With your neighbor (5 min): Practice selection methods

# Using our CAMulator sample dataset
ds = xr.open_dataset('camulator_sample.nc')

# Tasks:
# 1. Select the last time step using .isel()
# 2. Select all data from model day 3 using .sel()
# 3. Select TREFHT at latitude=40°N, longitude=255°E (nearest)
# 4. Select a time slice: model days 2-5
# 5. What happens if you try ds.sel(time=5)?  Why?

Answers:

# 1. Last time step
last = ds['TREFHT'].isel(time=-1)

# 2. Model day 3
day3 = ds['TREFHT'].sel(time='0001-01-03')

# 3. Specific point (nearest neighbor)
# CAMulator uses 0-360° longitude: -105°W = 255°E
point = ds['TREFHT'].sel(latitude=40, longitude=255, method='nearest')

# 4. Time slice
days2_to_5 = ds['TREFHT'].sel(time=slice('0001-01-02', '0001-01-05'))

# 5. This fails! Because 5 is an index, not a coordinate value
# ds.sel(time=5)  # KeyError: 5 not in time coordinates
# Should use: ds.isel(time=5) or ds.sel(time='0001-01-06')

Operations & Computations

Reductions Along Dimensions

Specify which dimension(s) to reduce over:

# Time mean (for each grid point)
time_mean = ds['TREFHT'].mean(dim='time')
print("Time-averaged TREFHT (one value per grid point):")
print(f"Shape: {time_mean.shape}")
print(time_mean)

print("\n" + "="*60 + "\n")

# Spatial mean (for each time)
spatial_mean = ds['TREFHT'].mean(dim=['latitude', 'longitude'])
print("Spatially-averaged TREFHT (time series):")
print(f"Shape: {spatial_mean.shape}")
print(spatial_mean.values)
Time-averaged TREFHT (one value per grid point):
Shape: (96, 144)
<xarray.DataArray 'TREFHT' (latitude: 96, longitude: 144)> Size: 55kB
array([[244.27246, 244.44702, 243.88583, ..., 244.99138, 244.55624,
        244.99077],
       [247.03577, 247.36443, 247.00125, ..., 247.90244, 247.47116,
        247.16496],
       [247.36038, 247.13904, 246.65787, ..., 248.20163, 247.74532,
        247.38974],
       ...,
       [248.94681, 248.57193, 248.46635, ..., 248.75125, 248.85898,
        248.78418],
       [246.23418, 245.61032, 245.33566, ..., 246.41048, 246.27267,
        246.22623],
       [244.24028, 243.97885, 243.56596, ..., 244.83086, 244.46884,
        244.15923]], shape=(96, 144), dtype=float32)
Coordinates:
    level      int64 8B ...
  * latitude   (latitude) float32 384B -90.0 -88.12 -86.23 ... 85.29 87.17 89.06
  * longitude  (longitude) float32 576B 0.0 2.5 5.0 7.5 ... 352.5 355.0 357.5

============================================================

Spatially-averaged TREFHT (time series):
Shape: (10,)
[276.81354 276.8283  276.76266 276.67728 276.73184 276.75296 276.72833
 276.72208 276.6905  276.59946]

Key difference from NumPy:

  • NumPy: arr.mean(axis=1) → Have to remember which axis is which
  • xarray: da.mean(dim='latitude') → Crystal clear!

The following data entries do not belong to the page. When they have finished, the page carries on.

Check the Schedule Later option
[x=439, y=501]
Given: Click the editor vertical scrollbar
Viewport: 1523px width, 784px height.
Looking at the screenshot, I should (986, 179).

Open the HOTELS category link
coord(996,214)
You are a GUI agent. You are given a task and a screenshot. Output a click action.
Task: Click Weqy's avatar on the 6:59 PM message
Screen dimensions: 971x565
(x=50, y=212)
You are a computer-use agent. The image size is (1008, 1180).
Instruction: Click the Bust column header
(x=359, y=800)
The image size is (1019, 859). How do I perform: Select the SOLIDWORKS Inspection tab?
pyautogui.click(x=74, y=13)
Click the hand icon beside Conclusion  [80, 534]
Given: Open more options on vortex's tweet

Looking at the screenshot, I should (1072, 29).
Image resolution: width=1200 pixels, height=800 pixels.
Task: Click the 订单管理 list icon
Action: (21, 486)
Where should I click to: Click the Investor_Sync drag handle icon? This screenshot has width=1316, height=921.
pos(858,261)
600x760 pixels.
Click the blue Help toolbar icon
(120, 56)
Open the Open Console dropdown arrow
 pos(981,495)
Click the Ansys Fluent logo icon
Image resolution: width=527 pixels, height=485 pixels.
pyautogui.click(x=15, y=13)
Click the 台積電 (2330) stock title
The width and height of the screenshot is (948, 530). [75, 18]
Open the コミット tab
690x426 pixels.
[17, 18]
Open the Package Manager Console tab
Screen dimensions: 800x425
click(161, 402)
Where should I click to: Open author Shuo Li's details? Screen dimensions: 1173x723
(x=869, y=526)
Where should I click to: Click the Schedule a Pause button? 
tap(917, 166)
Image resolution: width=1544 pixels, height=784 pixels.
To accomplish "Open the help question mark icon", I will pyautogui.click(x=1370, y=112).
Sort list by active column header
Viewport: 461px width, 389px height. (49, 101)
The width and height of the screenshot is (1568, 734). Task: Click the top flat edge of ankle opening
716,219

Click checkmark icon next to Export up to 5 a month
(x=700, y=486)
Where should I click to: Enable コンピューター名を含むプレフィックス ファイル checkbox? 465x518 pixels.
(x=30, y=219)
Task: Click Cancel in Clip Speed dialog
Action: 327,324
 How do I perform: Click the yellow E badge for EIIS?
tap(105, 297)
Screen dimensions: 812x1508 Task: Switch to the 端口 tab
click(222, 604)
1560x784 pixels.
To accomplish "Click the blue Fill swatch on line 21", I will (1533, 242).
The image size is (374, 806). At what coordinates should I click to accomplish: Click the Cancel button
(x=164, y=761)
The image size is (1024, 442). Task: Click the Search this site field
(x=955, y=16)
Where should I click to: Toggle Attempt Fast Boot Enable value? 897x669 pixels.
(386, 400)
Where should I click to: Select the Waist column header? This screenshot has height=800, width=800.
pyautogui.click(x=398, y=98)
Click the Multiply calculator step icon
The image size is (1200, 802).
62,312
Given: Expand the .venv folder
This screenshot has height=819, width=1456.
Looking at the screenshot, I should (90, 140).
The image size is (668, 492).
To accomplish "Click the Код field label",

Common Error: Wrong Dimension Name

Predict the output:

# Calculate time mean
temp = ds['TREFHT'].mean(dim='times')  # Typo: should be 'time'
ValueError: 'times' not found in array dimensions ('time', 'latitude', 'longitude')

The Fix:

# ++! Check dimensions first
print(ds['TREFHT'].dims)  # ('time', 'latitude', 'longitude')

# ++! Use exact dimension name
temp_mean = ds['TREFHT'].mean(dim='time')

Pro tip: Use tab completion! Type ds['TREFHT'].mean(dim=' then TAB to see options

T2m Spatial Plot

import matplotlib.pyplot as plt
ds['TREFHT'].isel(time=0).plot(cmap='plasma')
plt.title('Flat lat/lon plot')
plt.tight_layout()
plt.show()

If I wanted to take a global mean…

Would a simple .mean() over all grid points be fair?

Arc length: \(\quad s = r \, \theta\)

where \(r\) is the radius of the circle and \(\theta\) is the angle in radians.

What is \(r\) for the blue line? What is \(r\) for the red line at latitude \(\phi\)?

Why cos(lat)? The Intuition

Each latitude band spans the same angle Δφ — but very different areas.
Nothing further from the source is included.